- Selected text
┌──

Keep up the great work!
Stan
post #587 of 1686
I was wondering if this would be a good second build after a Starving Student? Or should I do something simpler with perf board to get used to using a board?

Quote:
Originally Posted by ssoaos View Post
Hello all, I am new to this place. I am very interested in building the SOHA II. I have been calling and emailing Jeff at Glass Jar Audio and have no response from him. Any idea?
Keep up the great work!
Stan
I got a response within 24 hours using the contact page on his web site.
post #588 of 1686
keep a clear head, don't be afraid to ask and follow the start up / test directions on cavalli audio and it should all go smoothly..dB
post #589 of 1686
Quote:
Originally Posted by ssoaos View Post
Hello all, I am new to this place. I am very interested in building the SOHA II. I have been calling and emailing Jeff at Glass Jar Audio and have no response from him. Any idea?
Keep up the great work!

└──

- Source excerpt
┌──

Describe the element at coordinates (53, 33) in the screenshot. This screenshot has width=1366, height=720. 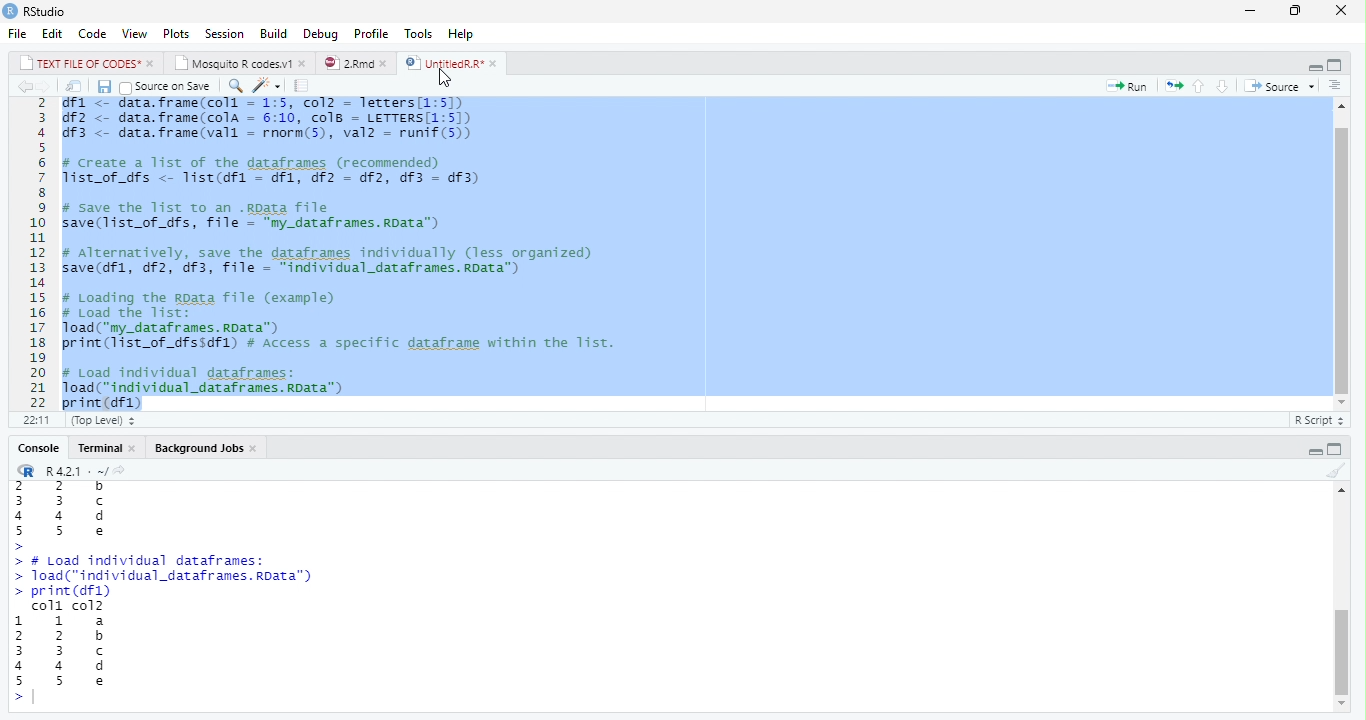
I see `Edit` at that location.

└──

- Exercises to complete
[1] Do these statements agree with the forum thread above? Answer yes or no for each and quote the words from the thread that decide it.
(a) The newcomer interested in the SOHA II has received no response from Jeff at Glass Jar Audio.
(b) One reply says a response came within 24 hours through the contact page on his web site.
(c) The thread says the start up and test directions are found on Glass Jar Audio.
[2] Answer these questions from the forum thread:
(a) What does the newcomer want to build?
(b) For a simpler project, what kind of board does the poster asking about a second build mention?
(c) Where does the thread say to follow the start up and test directions?
[3] Can you rewrite the paragraph of the forum thread beginning "keep a clear head" as a short list and keep its main points?

- Solution list
[1]
(a) Yes: "I have been calling and emailing Jeff at Glass Jar Audio and have no response from him."
(b) Yes: "I got a response within 24 hours using the contact page on his web site."
(c) No: "follow the start up / test directions on cavalli audio"

[2]
(a) The SOHA II
(b) Perf board
(c) On cavalli audio

[3]
- Keep a clear head.
- Don't be afraid to ask.
- Follow the start up / test directions on cavalli audio, and it should all go smoothly.